▶ _Set of tasks_:
1 > In the forum thread about the hog hunting lease near Dublin, Georgia, reproduce the passage between "I would prefer" and "loves finding pigs!", inclusive.
2 > According to the forum thread about the hog hunting lease near Dublin, Georgia, what price does the poster ask for the pig hunting rights?
3 > Carry on the forum thread about the hog hunting lease near Dublin, Georgia, picking up after its final line.

▶ _Given text_:
# Hog hunting land for lease, dublin ga



## BOWKILL (Jun 17, 2010)

Guys,
I have a lease just outside of Dublin GA, 360 acres. It has a lot of water/cover/pig sign on the property. 

I am looking for some guys to lease the pig hunting rights from NOW-beginning of deer season. 

$600 gets you the hunting rights. 

You are welcome to check out the property to make sure it's what you are looking for. 

I would prefer still hunting, no dogs. But if it comes down to it, I'm open to offers. 

PM me your email and I will send maps. 
Thanks!
Jeff


----------



## pitbull (Jun 17, 2010)

If it comes down to it let me know. Ive gotta a couple mutts who loves finding pigs!


----------



## Jester896 (Jun 17, 2010)

360 acres would take about 30 minutes to cover with good dogs...any open fields


----------



## johnf (Jun 18, 2010)

Jester896 said:


> 360 acres would take about 30 minutes to cover with good dogs...any open fields


we get excited to get that much land


----------



## william johnson (Jun 20, 2010)

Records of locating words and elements
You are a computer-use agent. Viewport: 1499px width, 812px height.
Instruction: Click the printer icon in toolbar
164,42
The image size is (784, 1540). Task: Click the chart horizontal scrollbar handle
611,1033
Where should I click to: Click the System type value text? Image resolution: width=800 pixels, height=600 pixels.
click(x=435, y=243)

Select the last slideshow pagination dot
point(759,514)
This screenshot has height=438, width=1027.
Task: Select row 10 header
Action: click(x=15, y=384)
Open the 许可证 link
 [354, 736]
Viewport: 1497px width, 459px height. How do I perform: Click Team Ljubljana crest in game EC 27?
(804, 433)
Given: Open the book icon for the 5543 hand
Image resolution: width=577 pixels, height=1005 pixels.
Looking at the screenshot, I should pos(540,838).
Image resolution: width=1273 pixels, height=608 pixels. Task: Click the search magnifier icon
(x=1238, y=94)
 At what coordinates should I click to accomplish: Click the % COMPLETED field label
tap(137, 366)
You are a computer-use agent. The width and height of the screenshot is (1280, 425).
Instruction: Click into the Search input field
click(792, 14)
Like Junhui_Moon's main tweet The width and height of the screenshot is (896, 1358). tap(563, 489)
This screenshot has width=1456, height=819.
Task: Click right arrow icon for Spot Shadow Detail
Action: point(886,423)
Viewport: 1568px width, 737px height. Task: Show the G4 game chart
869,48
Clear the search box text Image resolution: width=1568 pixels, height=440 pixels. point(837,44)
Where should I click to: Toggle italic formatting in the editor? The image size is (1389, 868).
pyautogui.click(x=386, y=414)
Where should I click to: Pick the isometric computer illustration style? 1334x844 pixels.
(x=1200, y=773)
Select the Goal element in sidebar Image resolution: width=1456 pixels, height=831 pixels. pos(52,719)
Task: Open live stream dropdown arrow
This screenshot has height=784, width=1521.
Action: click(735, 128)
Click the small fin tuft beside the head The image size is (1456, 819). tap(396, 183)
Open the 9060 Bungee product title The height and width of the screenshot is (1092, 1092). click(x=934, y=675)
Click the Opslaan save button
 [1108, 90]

▶ _Answers to the tasks_:
1 >
I would prefer still hunting, no dogs. But if it comes down to it, I'm open to offers. 

PM me your email and I will send maps. 
Thanks!
Jeff


----------



## pitbull (Jun 17, 2010)

If it comes down to it let me know. Ive gotta a couple mutts who loves finding pigs!

2 > $600

3 >
600 to hunt 360 acres until mid sep that dont sound fair to me.U cant let some of the guys off this form hunt it for free sounds like u want the hogs gone anyway


----------



## idsman75 (Jun 23, 2010)

I'm on a lease right now +/- 500 acres.  20 or so permanent ground blinds.  A camp with electricity, running water, sheltered camp kitchen with stove/microwave/sink/etc, and toilet/shower on site.  Food plots are being put in at the right time.

It's a year-round membership for $600.  I can hunt deer, hogs, turkey, dove, and anything else that's legal.  There's high-lands and swampy low-lands and a stream that runs along the property in one of my favorite spots.  

I can't see paying $600 for 360 acres simply for summer-time hog hunting rights.


----------



## ATC (Jun 23, 2010)

I can't see paying $600 for 360 acres simply for summer-time hog hunting rights.[/QUOTE]

Some people are just too greedy.  They think that they can get premium prices for not so premium products/services.

I too think thats way over priced, but as someone I just took on a little hunt said last weekend, I'm (and other soldiers) are spoiled, only having to pay $30 a year for hunting rights to 200,000 acres.


----------



## lungbuster123 (Jun 23, 2010)

They might be "spoiled" but its not like they dont deserve it!


----------



## ArmyTaco (Jun 23, 2010)

Yeah it was nice on Stewart..but 600 is high. Theres a club not too far from me listed on here for that price for a membership..its 1700 acres..lol Seems like he wants someone to pay his deer lease.


----------



## idsman75 (Jun 24, 2010)

ATC said:


> I can't see paying $600 for 360 acres simply for summer-time hog hunting rights.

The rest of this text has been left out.